Every Night She Remembers Your Name


She steps into the room, and before he tells himself he hasn’t seen her, he has seen her. The bedroom is the most vulnerable of sanctuaries. He puts down his book, puts two fingers to his lips and reminds himself that just because nothing is impossible, few things are probable. Nonetheless, she has slipped into the room and they both know it.

When her plane went down he spent three days confounded by the words. The plane went down. He asked his brother exactly what they meant. His brother said, I’m just your brother.

His sister said, You’re in a state of shock. No, he said, I’m exploring language. Language, he said, is a foreign country each of us carries around inside and I’m just discovering the one inside me. Okay, his sister said.

Several weeks after the funeral he walked out of the foreign country, crossing the border into a familiar landscape of planned orchards and shallow canals. He walked one canal path and saw his reflection on the water. Cherry trees were also reflected, and behind them big clouds like a child’s painting of lamb’s wool.

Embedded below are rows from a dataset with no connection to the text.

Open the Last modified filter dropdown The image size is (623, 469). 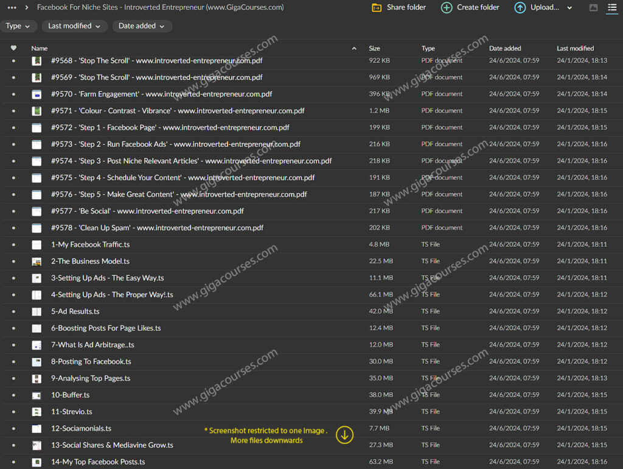coord(75,26)
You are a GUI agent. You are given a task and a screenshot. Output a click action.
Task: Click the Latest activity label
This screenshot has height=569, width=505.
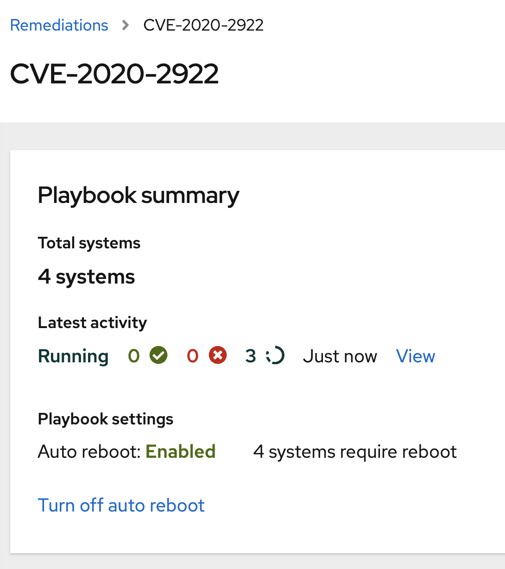[92, 322]
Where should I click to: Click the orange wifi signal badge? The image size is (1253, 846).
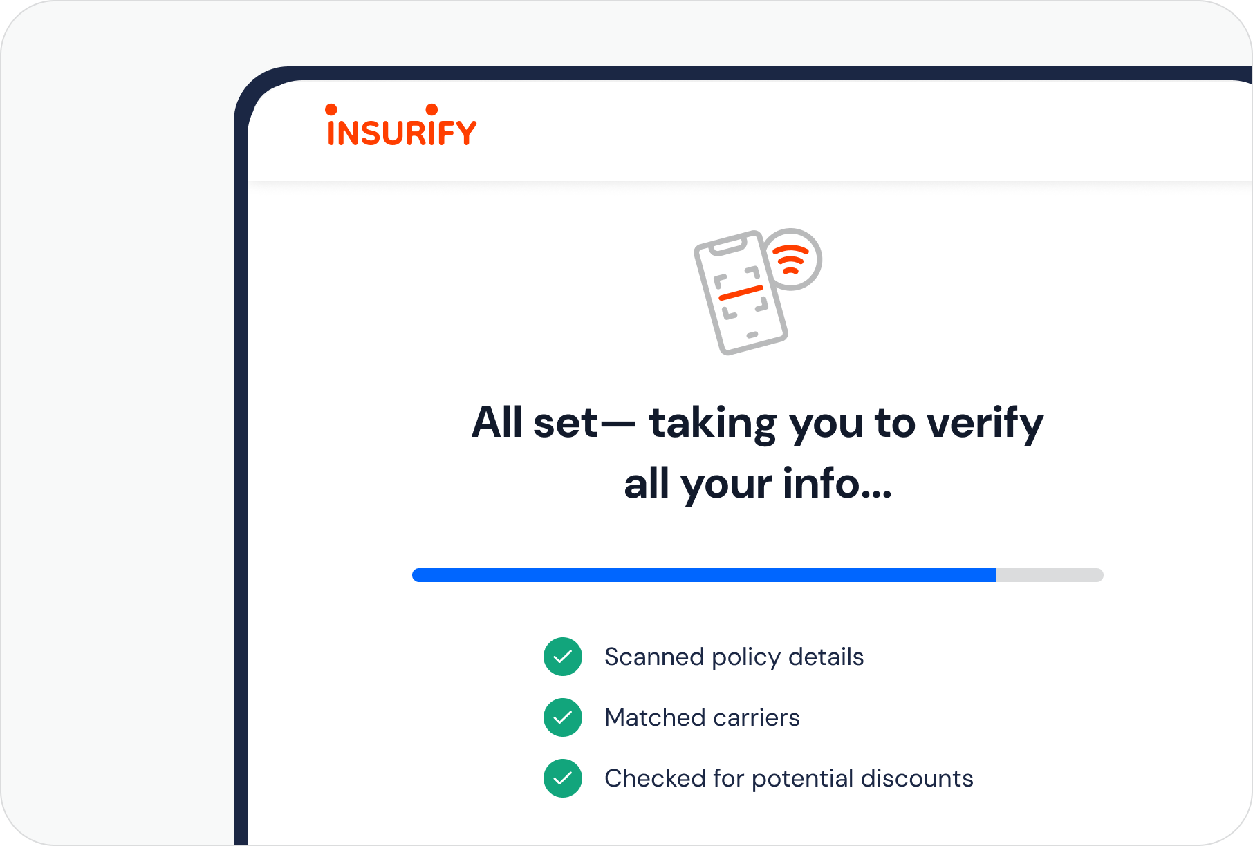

When she steps into the room he knows it is her because, like it or not, it is her bedroom, too. A person does not lose her bedroom simply because her plane goes down. But she is quick about it, so that when he notices she is already gone. Whether she has left or quietly slid into her side of the bed, he cannot tell. So he leaves the light on all night. In the dark she might venture to press her lips against his. He knows how brave she is, that she has fully explored her country of language and has returned to tell him of its thousand secrets. He doesn’t want to hear a thousand secrets. He knows one or two, and they possess all the terror he can bear.